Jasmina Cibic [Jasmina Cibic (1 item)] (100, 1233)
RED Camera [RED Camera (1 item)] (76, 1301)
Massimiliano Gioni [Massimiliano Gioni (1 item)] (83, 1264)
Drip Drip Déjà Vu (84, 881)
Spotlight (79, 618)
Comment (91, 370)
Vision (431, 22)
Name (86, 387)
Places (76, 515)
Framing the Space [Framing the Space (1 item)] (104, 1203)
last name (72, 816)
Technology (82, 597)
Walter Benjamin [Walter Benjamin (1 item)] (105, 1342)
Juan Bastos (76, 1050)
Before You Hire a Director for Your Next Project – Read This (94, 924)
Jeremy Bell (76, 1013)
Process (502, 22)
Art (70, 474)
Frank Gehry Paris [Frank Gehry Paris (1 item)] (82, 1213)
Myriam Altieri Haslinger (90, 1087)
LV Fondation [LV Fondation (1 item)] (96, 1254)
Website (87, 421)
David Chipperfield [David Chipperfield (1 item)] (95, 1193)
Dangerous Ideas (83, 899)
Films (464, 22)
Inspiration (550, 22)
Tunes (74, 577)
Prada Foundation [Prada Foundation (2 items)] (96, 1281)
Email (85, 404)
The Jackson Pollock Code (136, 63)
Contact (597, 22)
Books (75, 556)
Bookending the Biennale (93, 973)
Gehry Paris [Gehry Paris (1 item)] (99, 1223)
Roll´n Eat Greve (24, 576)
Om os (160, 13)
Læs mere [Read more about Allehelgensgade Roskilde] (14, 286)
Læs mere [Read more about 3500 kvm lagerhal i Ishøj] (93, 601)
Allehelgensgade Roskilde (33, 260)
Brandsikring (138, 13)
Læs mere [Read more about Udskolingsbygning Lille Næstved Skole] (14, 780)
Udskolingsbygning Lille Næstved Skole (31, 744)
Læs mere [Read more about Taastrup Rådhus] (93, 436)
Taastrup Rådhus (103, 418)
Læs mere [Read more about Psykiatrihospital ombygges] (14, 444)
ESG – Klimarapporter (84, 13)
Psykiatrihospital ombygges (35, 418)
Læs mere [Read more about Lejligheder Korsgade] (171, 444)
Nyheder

**Task to complete:** Rewrite the stretch of the listing from the line containing "Films (464, 22)" through the end, swapping "Læs mere" for "Se mere" and leaving everything else unchanged.

**Task answer:**
Films (464, 22)
Inspiration (550, 22)
Tunes (74, 577)
Prada Foundation [Prada Foundation (2 items)] (96, 1281)
Email (85, 404)
The Jackson Pollock Code (136, 63)
Contact (597, 22)
Books (75, 556)
Bookending the Biennale (93, 973)
Gehry Paris [Gehry Paris (1 item)] (99, 1223)
Roll´n Eat Greve (24, 576)
Om os (160, 13)
Se mere [Read more about Allehelgensgade Roskilde] (14, 286)
Se mere [Read more about 3500 kvm lagerhal i Ishøj] (93, 601)
Allehelgensgade Roskilde (33, 260)
Brandsikring (138, 13)
Se mere [Read more about Udskolingsbygning Lille Næstved Skole] (14, 780)
Udskolingsbygning Lille Næstved Skole (31, 744)
Se mere [Read more about Taastrup Rådhus] (93, 436)
Taastrup Rådhus (103, 418)
Se mere [Read more about Psykiatrihospital ombygges] (14, 444)
ESG – Klimarapporter (84, 13)
Psykiatrihospital ombygges (35, 418)
Se mere [Read more about Lejligheder Korsgade] (171, 444)
Nyheder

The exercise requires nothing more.